The Internet has become a forum for scholarship since the 2000s. Since that time, there has been a growing emphasis upon the idea of “public history”. This means historians are encouraged to engage with society as much as possible through non-academic means, principally the media. Scholars are expected to engage in “outreach” activities in much the same way as libraries, archives and museums are expected to increase their number of visitors by enhancing their visibility and profile in the business world. Everyone, as well as everything, is now expected to have a saleable public profile, even if it is just a ‘facebook selfie’. This would seem to be a good idea in that it seems to emphasise that all individuals should seek to contribute to and serve society as much as possible. But does it represent a more longstanding historical trend?
It has often been suggested that a reaction against “ivory tower” thinking has been a prevalent feature of European life ever since an emphasis on the idea of ‘globalisation’ developed in the wake of the Second World War. One might say that a visual representation of this trend was Hugh Honour and John Fleming’s A World History of Art (1981), which had an equal emphasis upon every corner of the globe and no distinctions made between supposedly primitive and more sophisticated means of expression. A literary representation might be Australian author John Carey’s The intellectuals and the masses: pride and prejudice among the literary intelligentsia 1880-1939 (1992). As the book’s blurb noted, Carey saw himself as ‘exposing the revulsion from common humanity’ that had been a feature of the thinking of most ‘canonized writers’ of the early twentieth-century, most of whom were European rather than Americans or, indeed, Australians, and despised popular means of expression such as journalism or cinema. A desire to emphasis the equality of different mediums for human expression has evidently led to a re-evaluation of the written word. For instance, if film as a medium has more popular appeal than a book one could argue that this does mean that film is of any less value as a medium for communication. If anything, it may have a more direct and powerful impact upon its audience. If this is also the purpose of the “outreach” activities of “public history”, however, then one might wonder whether or not some mediums for communication have indirectly become undervalued.
Shortly before I first embarked on nineteenth-century historical research during the late 1990s, it seemed like many historians overreacted to Neil Jordan’s film Michael Collins (1996). Conferences and publications were suddenly launched that seemed to revolve around that film, rather than historical research being done. Twenty years later, it seems that many Irish historians are still fascinated with this film as well as Ken Loach’s The Wind That Shakes The Barley (2006) as if cinematic representations are a very important manner indeed. As a determined young researcher, I judged that it was better not to see these films at all, or else to forget them as soon as they were seen, as they were not works of historical research. But was this a fair assessment?

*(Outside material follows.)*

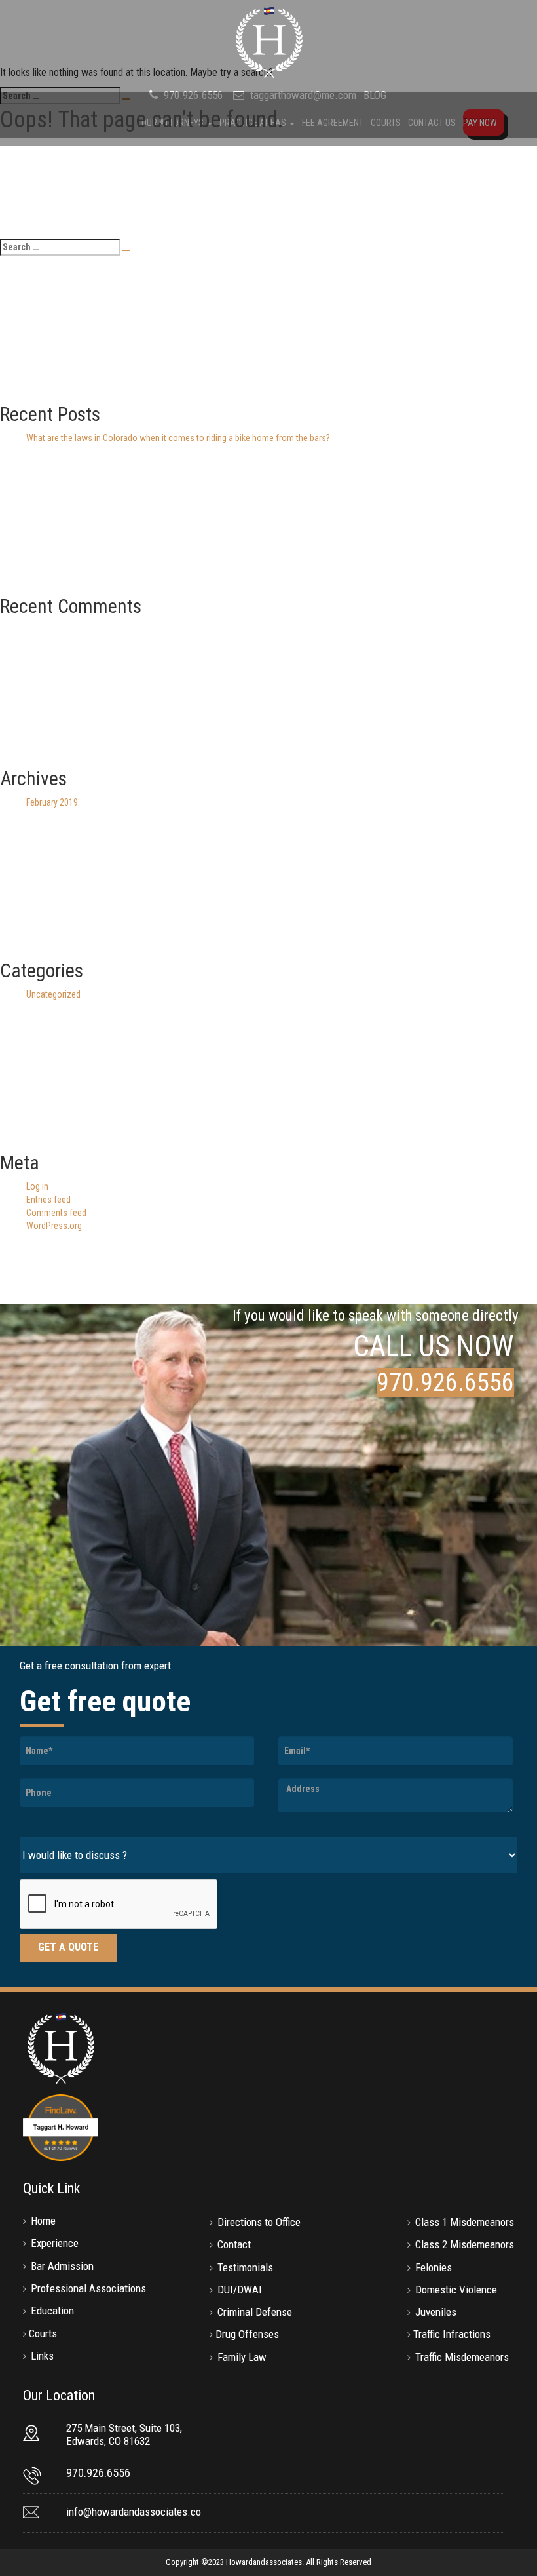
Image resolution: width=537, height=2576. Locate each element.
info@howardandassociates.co (133, 2511)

During the 1990s, various films seem to have made an impact upon historical thinking in their host countries as much as some films did within Ireland. For instance, The Lady and The Duke (1994), a French film by Eric Rohmer (perhaps the most notable Catholic cinematic artist of the last century, who initially studied to be a historian), apparently stimulated a big controversy in France after it was denounced in some quarters as ‘royalist propaganda’ that sought to undermine the ideals of the (two centuries old) French Revolution. Around the same time, the internationally released Russian film Burnt by the Sun (1994) was interpreted by many in Russia as having shown how the ideals of the Russian Revolution became misrepresented and undermined over time, as the old aristocratic and internationalist ‘white’ element gradually clawed its way back into the army, leading to purge of the ‘red’ republican element, as a result of Stalin’s regime. This film, with its patriotic overtones, was also well received in America and it is, I believe, still considered in Russia as an equally persuasive account of how the fates of chance can affect the Russian nation as Soviet films such as The Mother (1926) had been considered in their own day.

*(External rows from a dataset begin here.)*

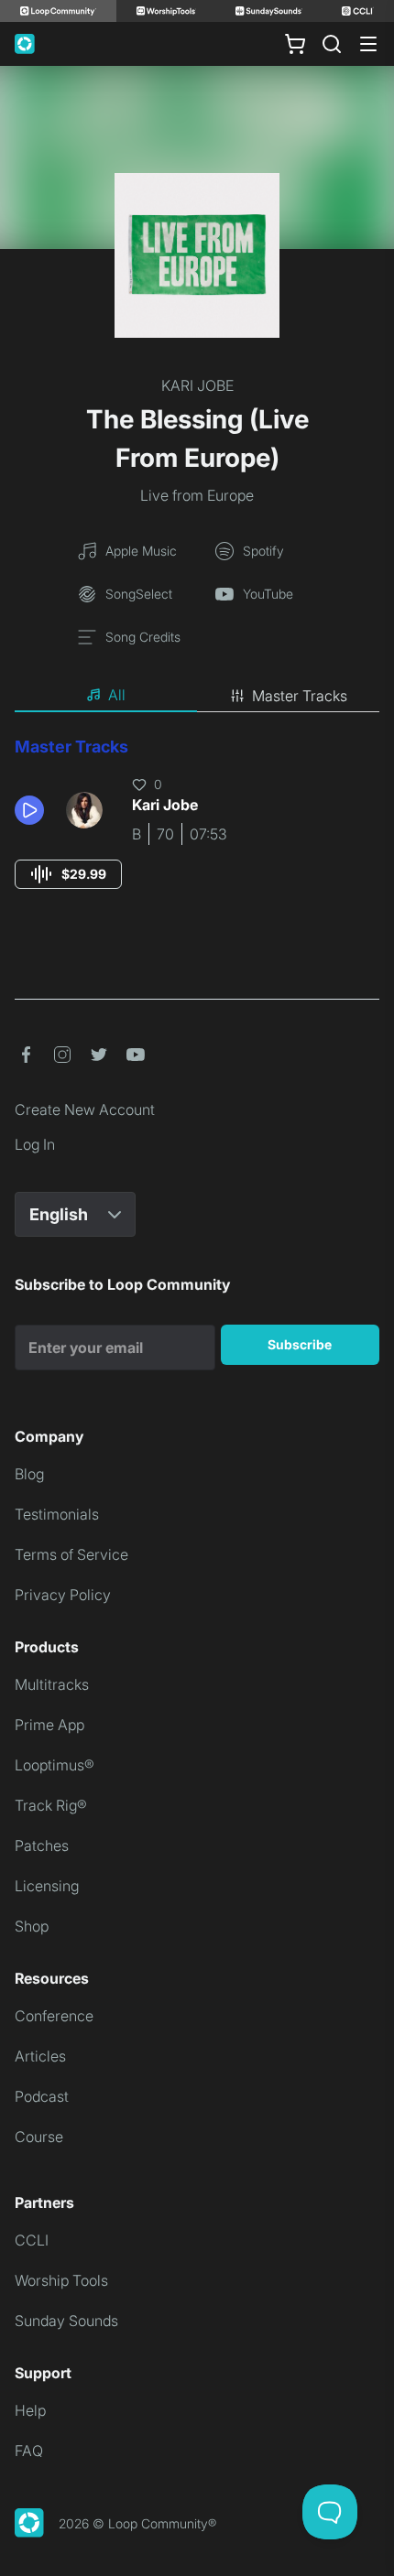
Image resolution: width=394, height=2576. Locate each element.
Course (39, 2136)
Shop (32, 1926)
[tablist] (197, 695)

If there is no more persuasive media than cinema, what does this mean for the outreach activities of the historian? Can a lifetime of scholarship compete with a persuasive five-minute long cinematic dramatisation within a film? The answer to this question would seem to be ‘no’. Does this mean that “public historians” should aspire to be filmmakers rather than teachers? Should youtube videos be considered a new form of online colleges?
If the fate of scholarship is that it is to be largely ignored, this could be considered as nothing particularly new. During the nineteenth century, many considered that the communal singing of a political ballad was a more potent and persuasive means of communication than the publication of a book. This is hardly surprising, as book reading and writing is a solitary pursuit while communal singing is the opposite. As such, the growing emphasis on “public history” may not actually be particularly novel at all. Perhaps it is simply a question of “the more things seem to change, the more they actually stay the same”.